In the Dementia Prevention Study (DPS), 134 adults aged 85 years and older were recruited by mailed letters sent to age-appropriate persons identified by the Department of Motor Vehicles and Oregon Voter Registration.28 DPS was a 4-year, placebo-controlled trial of gingko biloba and its effects on mild cognitive impairment. DPS was initiated in the year 2000. In the year 2004 the DPS randomized clinical trial ended and DPS participants were enrolled in OBAS as an enrichment cohort. Participants in DPS/OBAS were aged ≥ 85, had no subjective memory complaints and were free from depressive symptoms. The DPS cohort was considered to be of average health for their age, meaning that they had stable chronic diseases such as hypertension and heart disease.
This definition of urban used is consistent with that used by the US Census and the United States Department of Agriculture.29,30
Rural Participants
The Klamath Exceptional Aging Project (KEAP) is a longitudinal study of adults aged 85 and older who live in the Klamath Basin watershed, a rural area in south-central Oregon and Northern California.31 The region includes the county seat, Klamath Falls, Oregon; 20 small towns; and a large frontier area with a population density of under 5 persons per square mile. This definition of rural is consistent with that used by the United States Department of Agriculture.29 KEAP started in 1999 and enrolled 424 community-living adults 85 years and older. KEAP is a population-based study and participants were allowed to have stable chronic diseases such as hypertension and heart disease at baseline. KEAP participants may have had problems with mild cognitive impairment defined by a CDR of 0.5, but they could have no physician diagnosis of dementia. Participants entered the study through physician referral, caregiver referral, self-referral from advertising, and targeted recruitment drives.
Summary of Study Designs
KEAP, OBAS, and DPS are all Oregon-based studies on brain aging in older adults. Standardized measurements in each of these cohorts were taken every 6 months by a trained researcher. Participants were only eligible if they were free from dementia. Participants in all 3 studies were followed longitudinally, until death. Major differences of these studies include region (rural vs urban) and study initiation date: OBAS in 1989, KEAP in 1999, and DPS in 2000. Another difference is the initial inclusion criteria: OBAS participants were free from chronic diseases upon enrollment (in 1989); KEAP and DPS participants were of “average health” and allowed to have “stable chronic conditions” (in 1999 and 2000, respectively).

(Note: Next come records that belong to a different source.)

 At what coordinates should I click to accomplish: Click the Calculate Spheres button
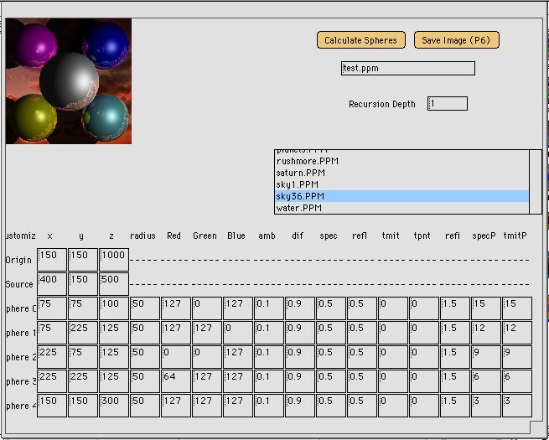(x=361, y=40)
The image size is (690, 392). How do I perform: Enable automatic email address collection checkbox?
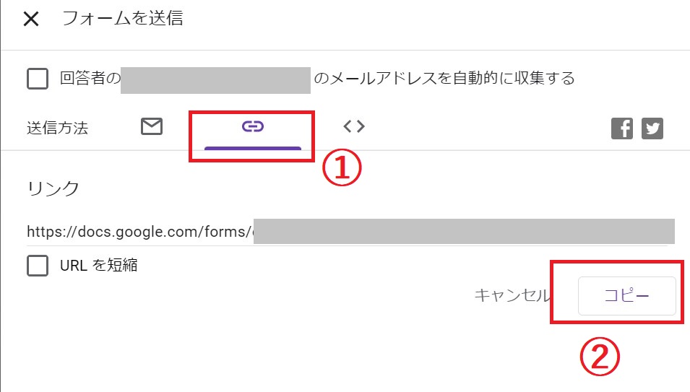pos(38,79)
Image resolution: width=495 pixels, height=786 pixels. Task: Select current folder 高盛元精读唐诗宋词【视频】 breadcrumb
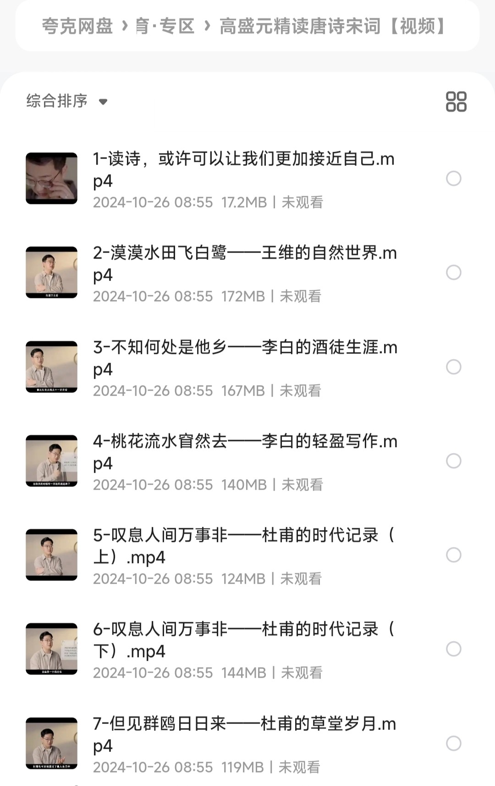click(x=334, y=26)
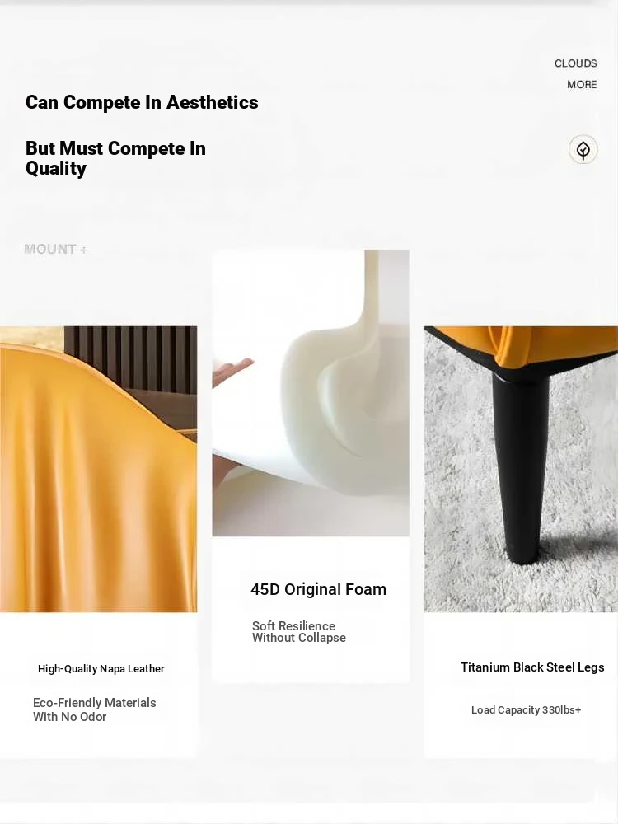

All studies were approved by the Institutional Review Board at OHSU and informed consent was obtained from all participants. This secondary analysis of de-identified data is not considered to be human-subject research and was determined to be exempt from human subject research by the OHSU IRB.
Our study analyzed data from the first point in time when all 3 cohorts had follow-up data, the year 2000. The following inclusion criteria for this analysis was used for all 3 studies: 1) participated in at least 2 clinic visits after the year 2000; 2) the first eligible visit was when the participant was 84.5 years or older, this was considered the “baseline visit”; 3) because this is a longitudinal analysis, the participants must have had at least 2 measurements for the outcomes of interest.
Outcome Measures
We defined chronic disease burden using the Modified Cumulative Illness Rating Scale (MCIRS), a validated indicator of health status and predictive of 18-month mortality in older persons.32 MCIRS provides a numeric rating for burden of chronic illness. MCIRS scores can range from 13 (disease-free) to 65 (highest measure of disease burden). Studies have shown that subjects in the highest MCIRS quartile are at significantly greater risk of death.32,33 MCIRS assigns scores to 14 items representing individual body systems (see Figure 1). Diseases of the central nervous system, as measured by MCIRS, were excluded from the original measurement because all of these studies were designed to detect cognitive disease as an outcome. Baseline and subsequent MCIRS measurements were found to be normally distributed.
Medication usage was defined by self-report; it was confirmed with patients’ bringing their containers to clinic or by researchers reviewing containers at a home visit. To calculate the number of medications used, the authors coded and standardized medications with the World Health Organization Anatomical Therapeutic Chemical (ATC) classification codes.34 Combination products were linked to their individual components. Non-prescriptive medications, including herbal, alternative, and over-the-counter (OTC) medicines, were also coded. Medications were assigned to several therapeutic classes. Medications were assigned to 3 large classes: prescriptive medications, over-the-counter agents, and Beers Criteria agents. The Beers Criteria is a list of agents considered to be potentially inappropriate medications in older adults.35
Statistical Analysis
Patient characteristics at baseline were compared between urban and rural cohorts using t-tests for continuous normally distributed variables, Wilcoxon Rank-Sum test for continuous non-normally distributed variables, and Chi-Square test for categorical variables.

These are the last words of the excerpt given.